**Provided material**.

○ ○ ○ ○ ○ ○ ○

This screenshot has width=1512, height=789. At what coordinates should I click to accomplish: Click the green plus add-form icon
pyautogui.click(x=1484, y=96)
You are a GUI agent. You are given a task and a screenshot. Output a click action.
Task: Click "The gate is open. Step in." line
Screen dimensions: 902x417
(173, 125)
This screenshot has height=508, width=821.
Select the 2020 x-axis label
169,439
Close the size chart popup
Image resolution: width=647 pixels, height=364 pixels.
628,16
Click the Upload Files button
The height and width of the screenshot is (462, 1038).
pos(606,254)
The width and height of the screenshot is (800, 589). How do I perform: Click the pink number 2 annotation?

○ ○ ○ ○ ○ ○ ○

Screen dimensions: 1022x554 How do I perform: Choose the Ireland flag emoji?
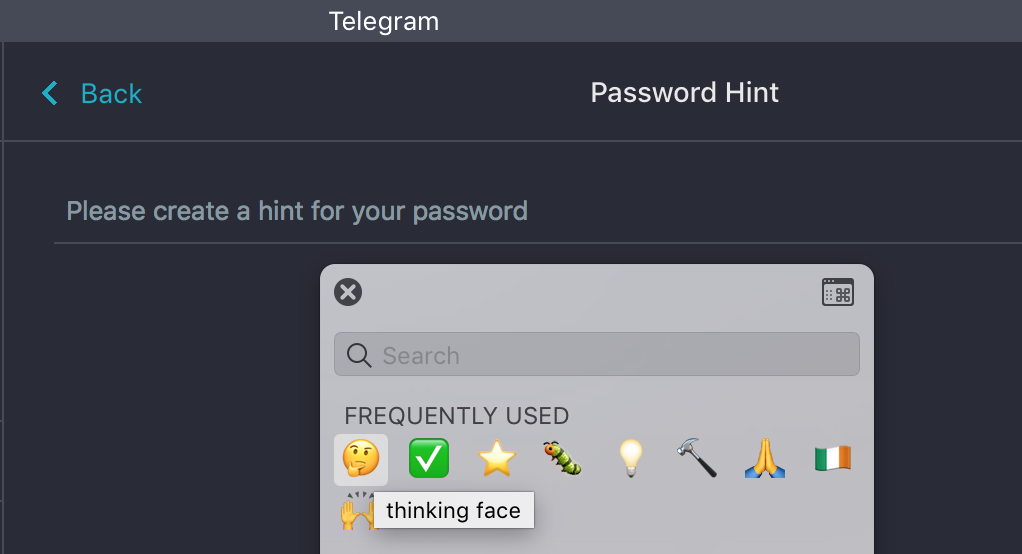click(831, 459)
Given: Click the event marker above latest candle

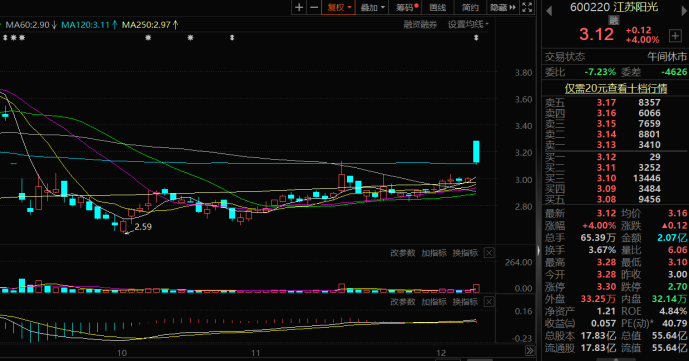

○ ○ ○ ○ ○ ○ ○

**Task statement**. Look above for the line holding "Select the 2020 x-axis label", then set down exactly that line and every line after it up to and including the line holding "The width and", with nothing else.

**Result of this task**.
Select the 2020 x-axis label
169,439
Close the size chart popup
Image resolution: width=647 pixels, height=364 pixels.
628,16
Click the Upload Files button
The height and width of the screenshot is (462, 1038).
pos(606,254)
The width and height of the screenshot is (800, 589). How do I perform: Click the pink number 2 annotation?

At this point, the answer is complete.